EXERCISE REQUIREMENTS> Reproduce the records below exactly as they appear, omitting any pictures they contain.

RECORDS FOR THE EXERCISE>
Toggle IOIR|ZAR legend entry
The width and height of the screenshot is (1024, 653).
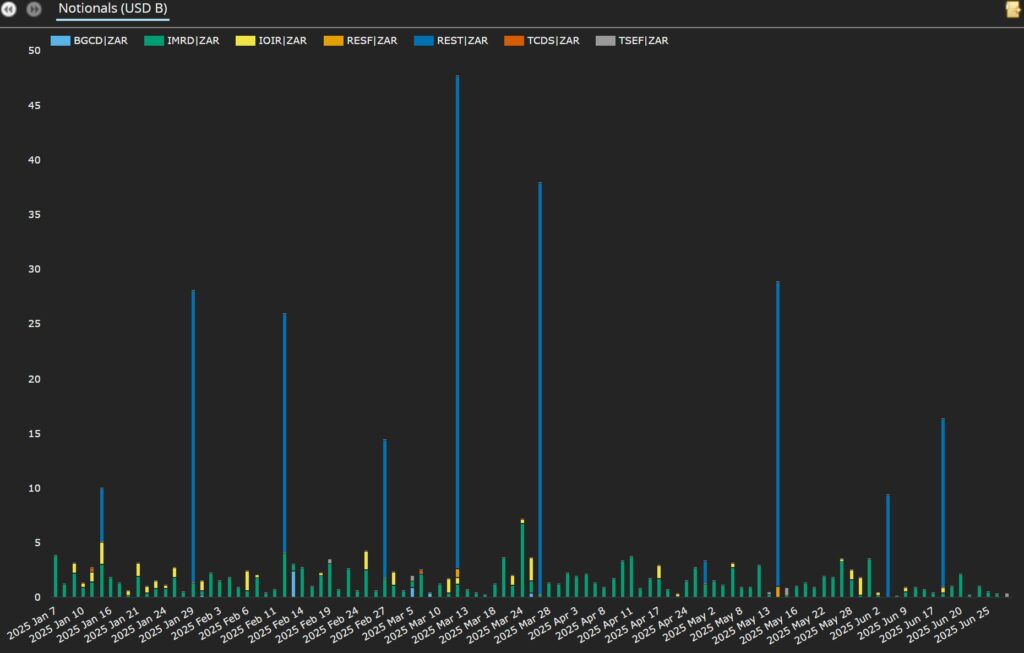(285, 41)
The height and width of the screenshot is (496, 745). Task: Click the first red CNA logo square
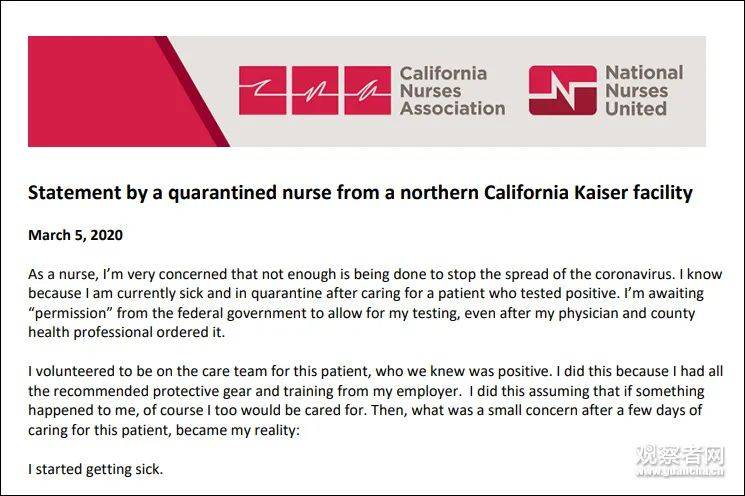262,90
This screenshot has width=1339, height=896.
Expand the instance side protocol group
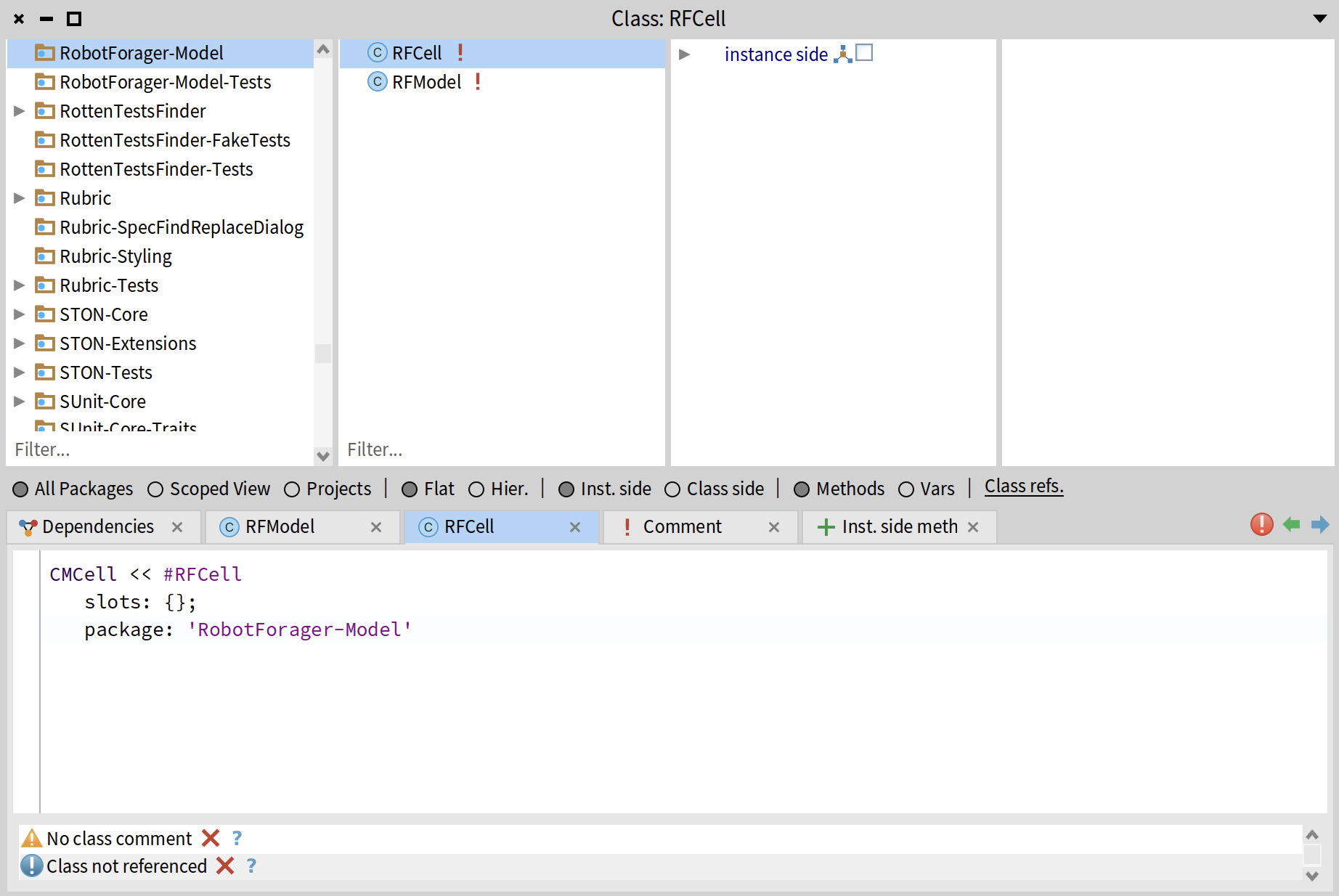tap(684, 54)
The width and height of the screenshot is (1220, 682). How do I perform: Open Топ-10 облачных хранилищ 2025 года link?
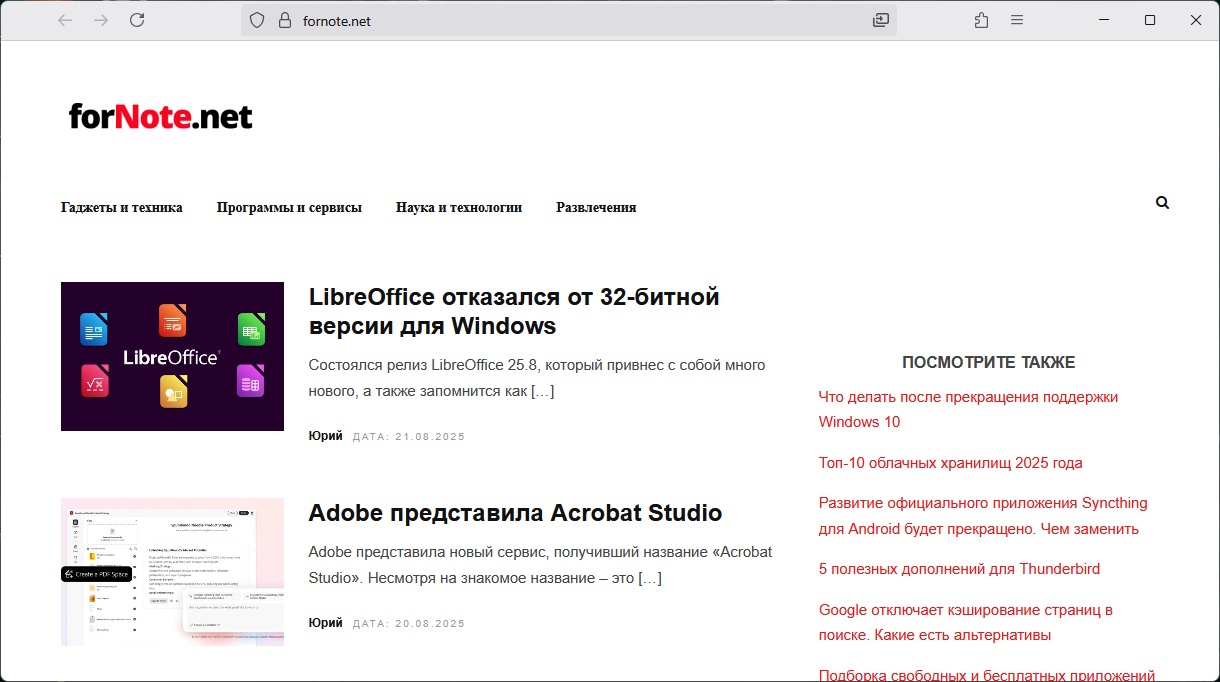[950, 463]
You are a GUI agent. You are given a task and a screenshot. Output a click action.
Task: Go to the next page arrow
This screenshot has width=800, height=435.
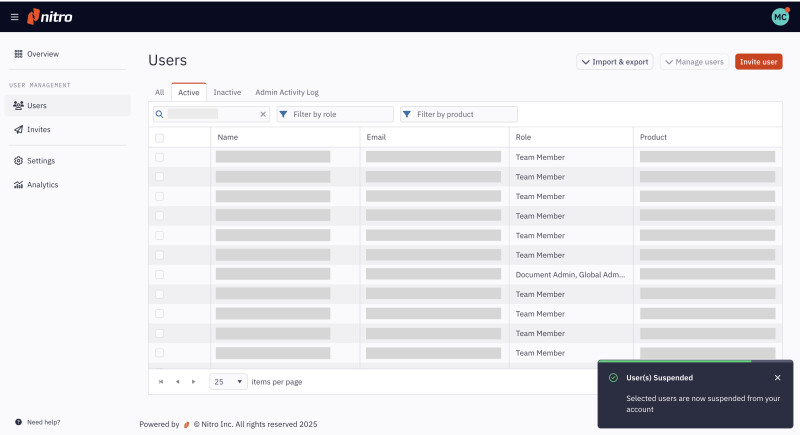[194, 382]
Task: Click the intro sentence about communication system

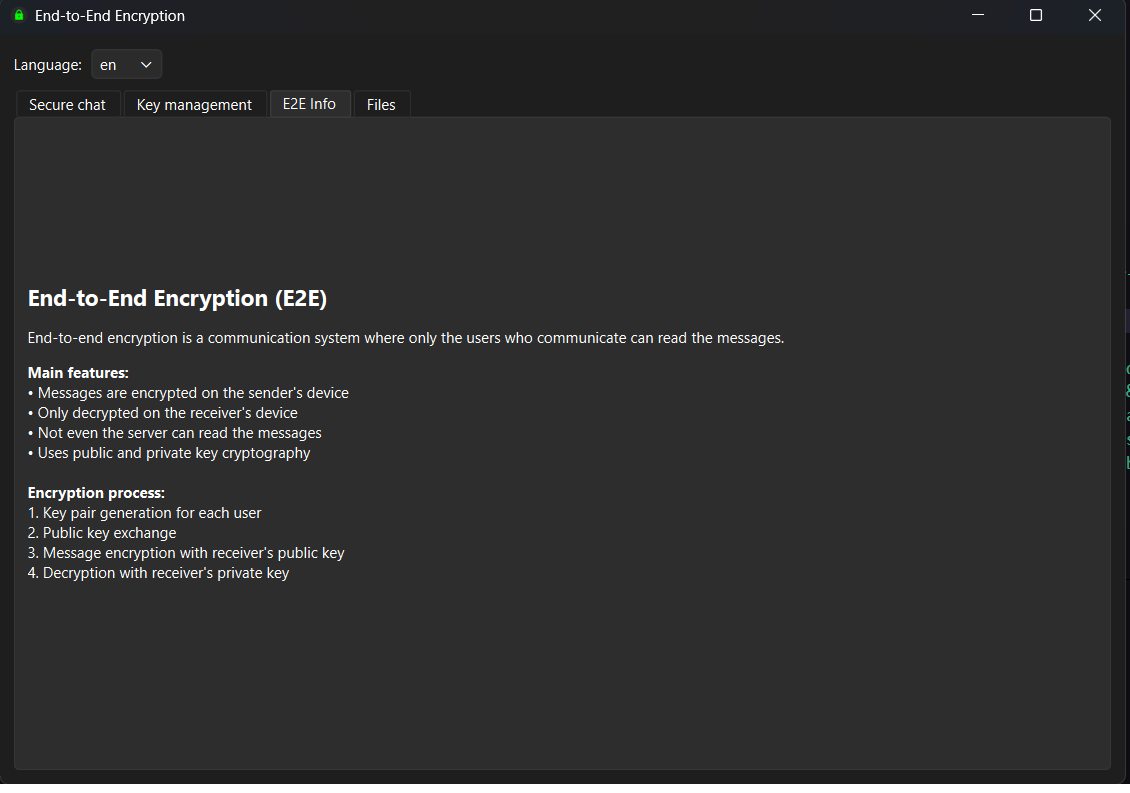Action: 405,338
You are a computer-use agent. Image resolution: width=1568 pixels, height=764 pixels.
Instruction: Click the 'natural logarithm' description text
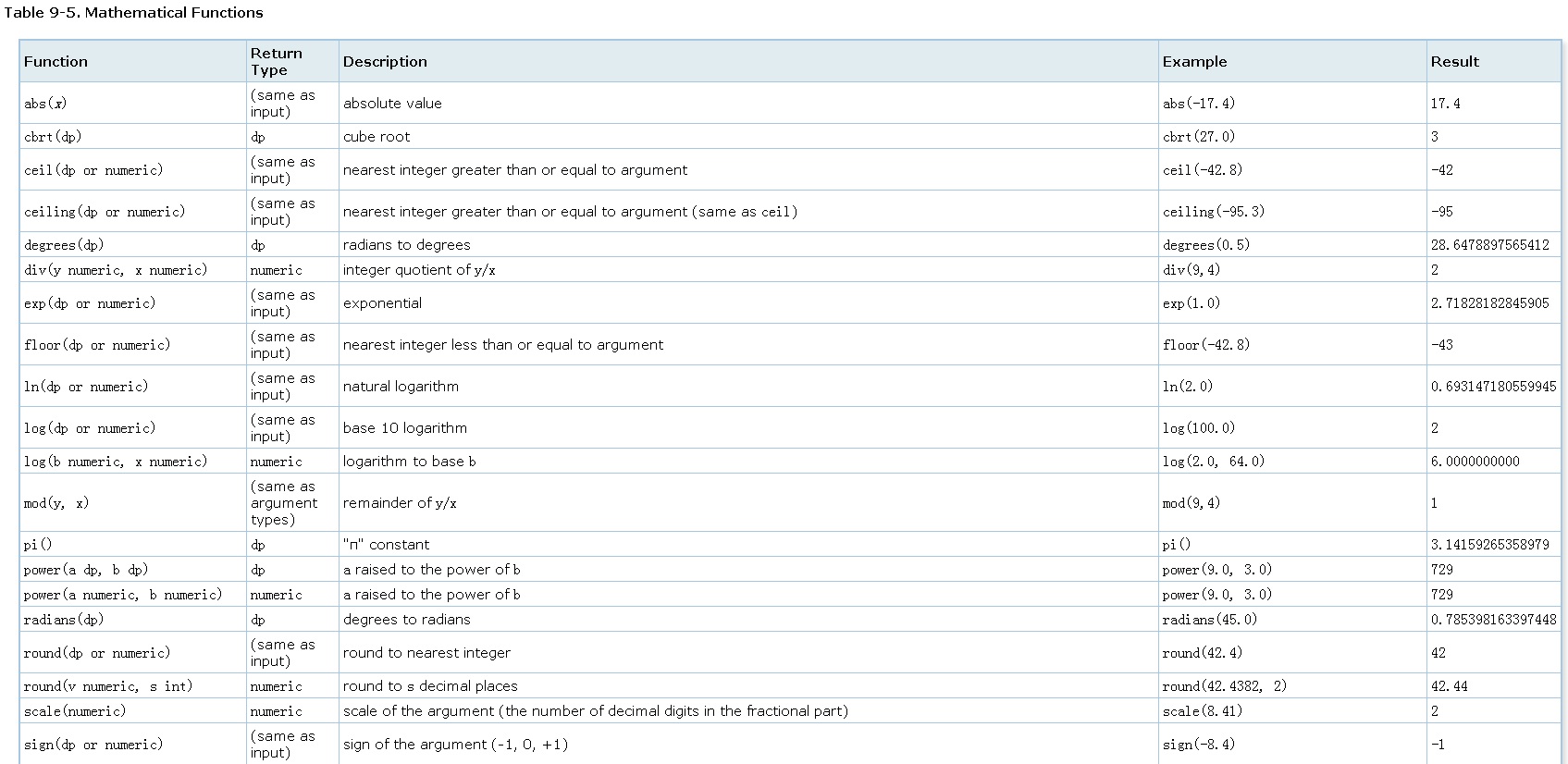pyautogui.click(x=401, y=387)
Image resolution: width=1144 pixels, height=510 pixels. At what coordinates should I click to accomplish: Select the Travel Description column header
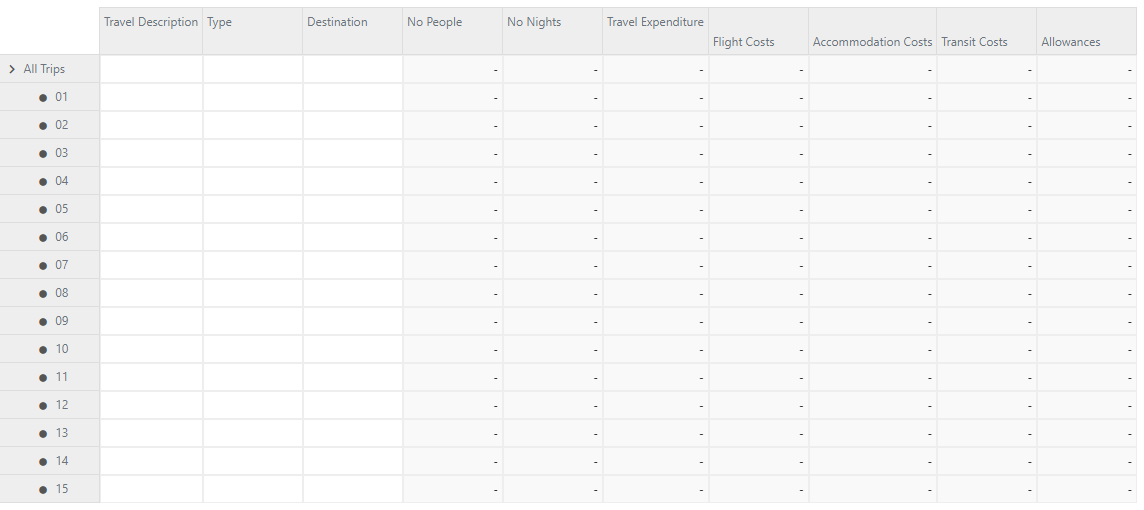click(x=151, y=22)
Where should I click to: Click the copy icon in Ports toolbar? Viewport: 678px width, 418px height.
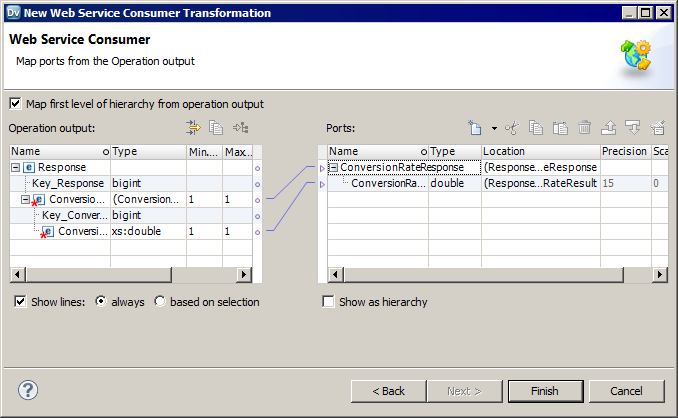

RESPONSE BOX>
Toggle IOIR|ZAR legend entry
The width and height of the screenshot is (1024, 653).
(285, 41)
The height and width of the screenshot is (496, 745). Task: Click the first red CNA logo square
262,90
This screenshot has width=1339, height=896.
Expand the instance side protocol group
tap(684, 54)
The width and height of the screenshot is (1220, 682). How do I perform: Open Топ-10 облачных хранилищ 2025 года link?
[950, 463]
You are a GUI agent. You are given a task and a screenshot. Output a click action.
Task: Go to the next page arrow
This screenshot has width=800, height=435.
[194, 382]
Task: Click the intro sentence about communication system

Action: 405,338
You are a computer-use agent. Image resolution: width=1568 pixels, height=764 pixels.
Instruction: Click the 'natural logarithm' description text
pyautogui.click(x=401, y=387)
Image resolution: width=1144 pixels, height=510 pixels. At what coordinates should I click to accomplish: Select the Travel Description column header
click(x=151, y=22)
Where should I click to: Click the copy icon in Ports toolbar? Viewport: 678px width, 418px height.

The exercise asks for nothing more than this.